Once the required number of applications has been reached, a new rubber should be loaded with a 2:1 mix of shellac and denatured alcohol. This is then used in exactly the same way as before, using circular motions along the grain. Finally, pour a 50/50 mix of shellac and alcohol onto the pad and use quick, light movements across the surface to remove any spots and produce a pleasing finish.
Any decorated areas that you can’t cover using the rubber should be coated using the polishing mop. The same principle applies to the rest of the process, and strokes should be light, never allowing the mop to stay in one place.
If a mirror finish is desired, leave the item to dry for a week or so, then go over the surface with an ultra-fine grade steel wool.

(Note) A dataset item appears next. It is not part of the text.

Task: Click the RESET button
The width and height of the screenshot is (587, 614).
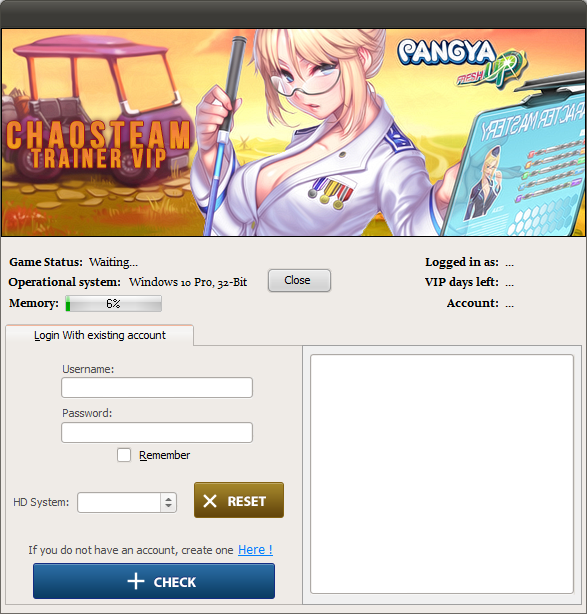Action: (x=239, y=500)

Any dust should be removed using a tack cloth. The surface can then be brought to a high-gloss sheen using a branded burnishing cream.
If a mirror finish isn’t your thing, you can achieve a softer sheen by leaving the item to harden for several days before rubbing it down with the steel wool. You can then apply a wax polish to create a softer look.
When done properly, the results are stunning! The secret lies in the fact that many layers (usually more than 100) are added to form a thick, protective layer with a glossy finish.
This finish is ideal for everything from your coffee table to your prized ‘heirloom’ wooden furniture, antique restoration, or musical instruments.
Wood dye offers the advantage of changing the colour of your wooden object completely. You can still choose from a range of colours that resemble natural wood grains. However, there are also blues, greens, reds, and oranges that will add a real splash of colour to your wooden fixtures, fittings, and furniture.
Wood dyes are similar in some ways to wood stains. They can be easily applied by brush and it’s a fairly straightforward process. Most will be touch-dry within 20 minutes and ready for another coat within 2 hours.
The main difference between a lacquer finish and wood varnish is that lacquers are harder and more durable. Also, lacquers are always solvent-based and can be applied using a spray gun as well as painted on by brush.
The main negative point about lacquers is that they are highly flammable, and using spray equipment can be a messy process. It also needs a great deal of precision to get the desired results.
However, it is quick to dry and provides an amazing finish.
Which One Is Best?
Each of these different wood finishes has its own benefits and drawbacks. Your choice of wood finish will depend on the job in hand, whether you are tackling this yourself, and whether you prefer a more environmentally friendly option. Always be 100% certain before taking on the job yourself, and use professionals when possible.
With the right choice of finish, your wooden surface is going to look fantastic.